Oh, and back to Legos, our group's cleric built a celestial giant bee to act as her summoned creature. Early in the campaign, there were frequently calls to "send in the bee!" Now that the characters are higher level, it doesn't have the same effectiveness.
But yeah, building/making stuff for game interaction is always cool and adds flavor to any session.
Those dice are amazing. I've only ever actually crafted one magic item I liked... they've all been a horrendous pain in my backside, so I break them frequently. Things like a magic staff imbued with the soul of a Planewalking adventurer - just became too much of a hassle to have around, really. Because he could talk. Or The pen that had the soul of a cartographer bound to it. Couldn't talk, but had the ability to sketch the surrounding area. Which meant I might have to have maps for *EVERYTHING*. Which was a pain.

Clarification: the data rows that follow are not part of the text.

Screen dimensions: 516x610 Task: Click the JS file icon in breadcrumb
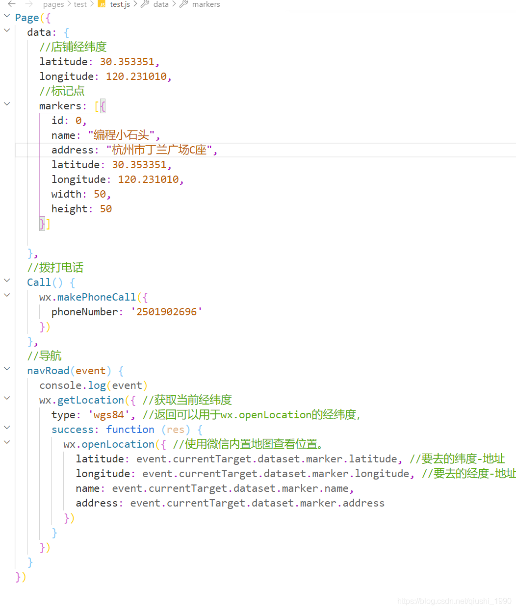[x=102, y=4]
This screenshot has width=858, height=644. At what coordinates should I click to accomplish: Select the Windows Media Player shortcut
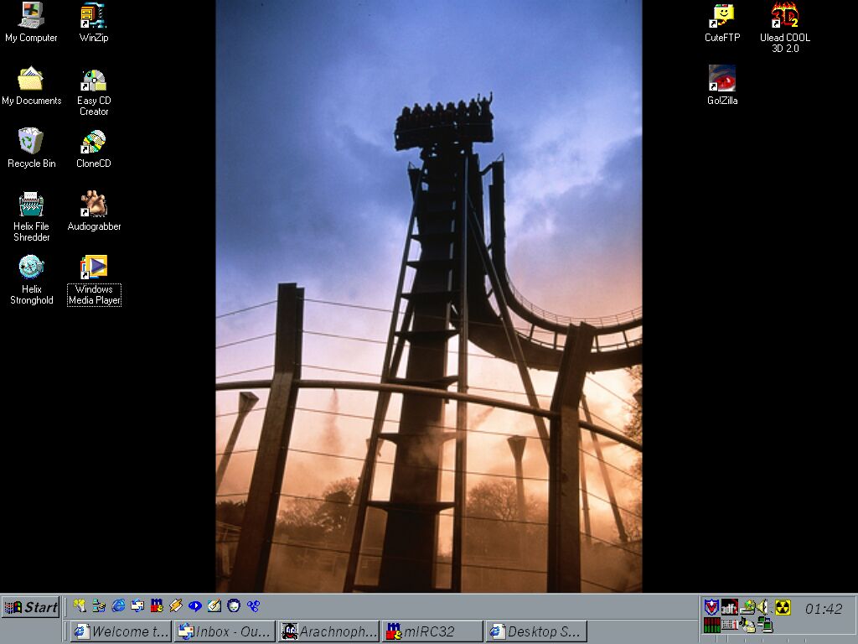point(94,268)
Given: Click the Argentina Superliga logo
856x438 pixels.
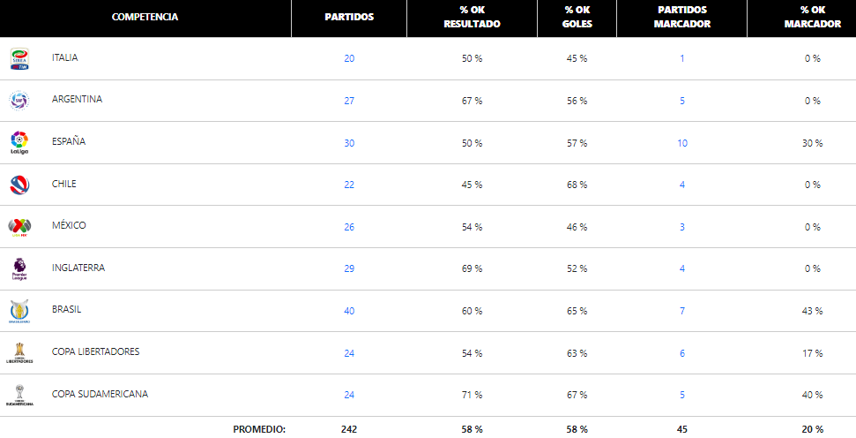Looking at the screenshot, I should pos(19,101).
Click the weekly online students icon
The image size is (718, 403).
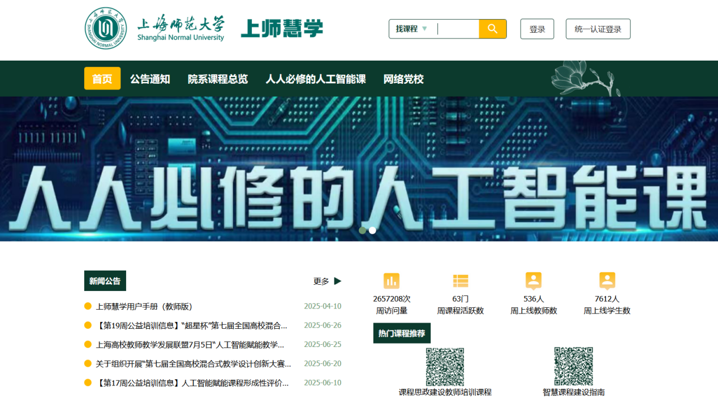point(607,281)
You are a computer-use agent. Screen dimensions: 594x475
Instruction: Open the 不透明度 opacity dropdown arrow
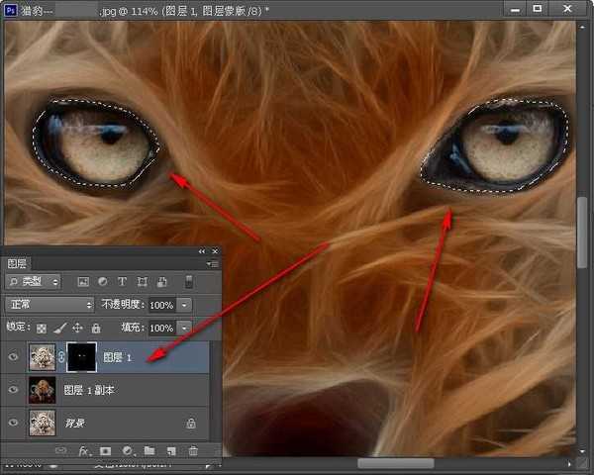pyautogui.click(x=184, y=305)
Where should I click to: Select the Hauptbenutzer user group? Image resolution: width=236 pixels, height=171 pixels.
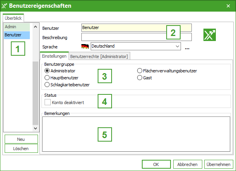(x=47, y=78)
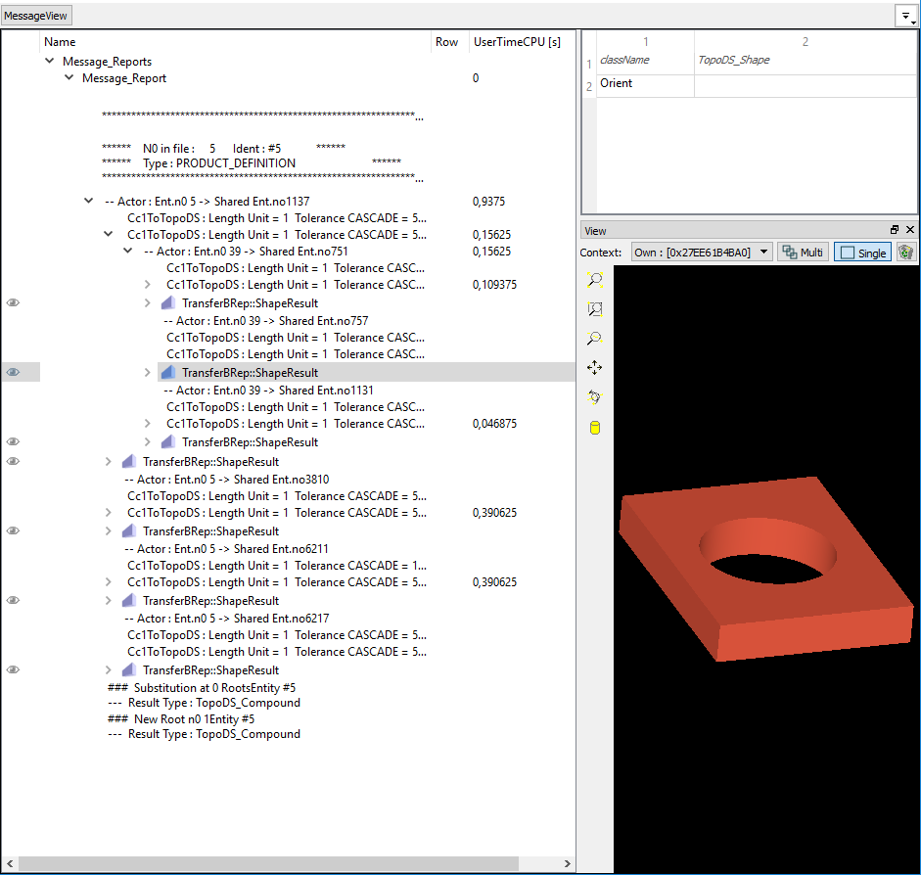Select the Pan view tool
The height and width of the screenshot is (875, 921).
point(594,368)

My one favorite item was a bottle of water that contained a portal to the bottom of a Faerunian sea. With a proper strength check, it could act as a fire hose. Without it, it'd tear free from the player's hands and shoot about, causing havoc, mayhem, and injury. And potentially flooding whatever room they were in.
Sometimes this place makes me sad. (Everyone all together now, like a bad sitcom....ready?....."Awwwwwwww")
Also dig the firehose/random projectile in the room. How would one turn it off if it took off, by the way?
Please note, the story I am about to tell includes mention of adult toys. I try to keep it brief and clinical.
One of the more amusing items that I created spontaneously during a session popped into existence when my players were chasing down a lesser beholder. The beholder took petrified basilisk victims -which were presented to him by a kobold cult that worshiped him as a god- and dressed them in ways that their living form would find humiliating.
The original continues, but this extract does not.